I had a realization last night.
Used to spend a lot of time on reddit on ttrpg subreddits reading about how other people were running their games instead of working on my own campaigns. Now, a lot of the time I would have spent reading about how someone else was doing the thing I wanted to, I’m just doing it. The dynamic is inverted.
This is what healing looks like.
I still don’t understand how everything works here but I love the positivity I see !
There was a news story that just broke, and I’ll admit I briefly hopped over to an r/ sub to eat popcorn and watch the reactions unfold. Guilty pleasures are hard to break sometimes. Lol.
That aside, yeah, I agree. Have been spending way less time over there where it’s like trying to have a discussion in a crowded cafeteria / auction house.
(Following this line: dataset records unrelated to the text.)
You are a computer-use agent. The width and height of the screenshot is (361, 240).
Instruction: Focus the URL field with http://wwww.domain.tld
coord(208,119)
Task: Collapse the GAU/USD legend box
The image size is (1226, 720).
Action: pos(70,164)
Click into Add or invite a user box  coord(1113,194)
Everything here is just more chill.
I went to Reddit today… also, and deleted my account. :)
I don’t expect Lenny/Beehaw etc to ever get as big as Reddit, and to be honest that’s probably for the best.
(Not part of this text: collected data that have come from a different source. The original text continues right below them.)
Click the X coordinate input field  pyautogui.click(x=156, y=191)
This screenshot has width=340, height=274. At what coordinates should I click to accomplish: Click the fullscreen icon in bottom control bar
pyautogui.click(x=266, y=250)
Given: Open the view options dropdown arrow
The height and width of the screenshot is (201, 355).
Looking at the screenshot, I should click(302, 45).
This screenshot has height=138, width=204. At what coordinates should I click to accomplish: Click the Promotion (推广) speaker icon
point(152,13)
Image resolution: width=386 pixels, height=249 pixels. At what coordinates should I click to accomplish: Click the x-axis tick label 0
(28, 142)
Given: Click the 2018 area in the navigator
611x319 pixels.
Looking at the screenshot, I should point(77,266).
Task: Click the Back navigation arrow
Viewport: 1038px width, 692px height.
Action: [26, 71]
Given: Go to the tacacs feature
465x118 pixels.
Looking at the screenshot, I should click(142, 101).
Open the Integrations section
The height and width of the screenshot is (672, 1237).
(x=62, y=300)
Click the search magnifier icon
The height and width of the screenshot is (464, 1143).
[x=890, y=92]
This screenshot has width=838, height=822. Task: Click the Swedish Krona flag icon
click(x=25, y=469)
Yeah, that’s the thing… I think back to some of the communities I used to be a part of decades ago, and the size of them… I miss those communities. I’m ready to return to a smaller internet.
I’ve curated my subreddits pretty well, so I will miss some of them if they don’t move over here or someplace similar. But there’s enough going on that I think it will not be too bad.
That’s my biggest concern as well. I mean, I have no loyalty to reddit as a platform, but it does have vibrant communities for the numerous (and often niche) things that I am interested in. So divorcing myself from reddit almost entirely will be… difficult, but frankly, the platform has been going to shit for a while now and a kick in the butt to leave was sorely needed.
And based on your profile banner, looks like we share one of those communities: FFXIV :)
Haven’t stopped using reddit, tbh. But my usage has noticeably dropped - haven’t even commented on a single thing but one after installing Jerboa. Having an alternative really does help. I’m confident I can completely stop redditing on mobile by the end of the month as long as this community stays active.
I think I’m going to still use reddit to solve certain problems when googling. It’s still a good resource for solving specific problems. Just won’t spend any browsing time there. Just in an out.
Same here, for porn only.
Same here, Google has slowly become unusable for certain topics if you don’t append “reddit” to your search.
It’s way too hard to cut through the search engine optimized spam when googling something now. Especially for product recommendations all you get are random top X lists.
I just joined beehaw myself (was fumbling around on mastodon for a while but to me it feels too much like a twitter clone). So far I’m really enjoying the genuine interactions on here. Very much has an old reddit vibe that hopefully will survive even with the upcoming mass migration!
I completely agree. It feels a lot like reddit did when I joined over a decade ago.
I just got onto Lemmy and managed to join a server but am way out of my depth on using it… Is there a helpful summary somewhere?
This link posted there seems concerning. Any individual instance can issue a federal ban? https://lemmy.pineapplemachine.com/post/5781
I believe it’s ban logs that are federated, not the bans themselves, but I don’t have any proof. Could someone running a personal instance test this by banning a remote user and see if they can still interact with other remote instances?
Note that if a user is banned by their home instance, it’s expected that they can’t interact with any remote instance either, as all of their posts will pass through their home instance first.
If Beehaw bans from the site someone that is on a remote instance, that account can no longer interact with any Beehaw communities. If Beehaw bans from the community someone that is on a remote instance, that account can no longer interact in that community.
That makes sense, but I think what Smoke assumes from the federated mod logs is that if Beehaw bans me (a remote user) from beehaw.org and the ban message federates over to my home instance feddit.dk and lemmy.ml, I will be banned from feddit.dk and lemmy.ml as well. While it’s unlikely that bans can federate between instances, I don’t have any proof of this.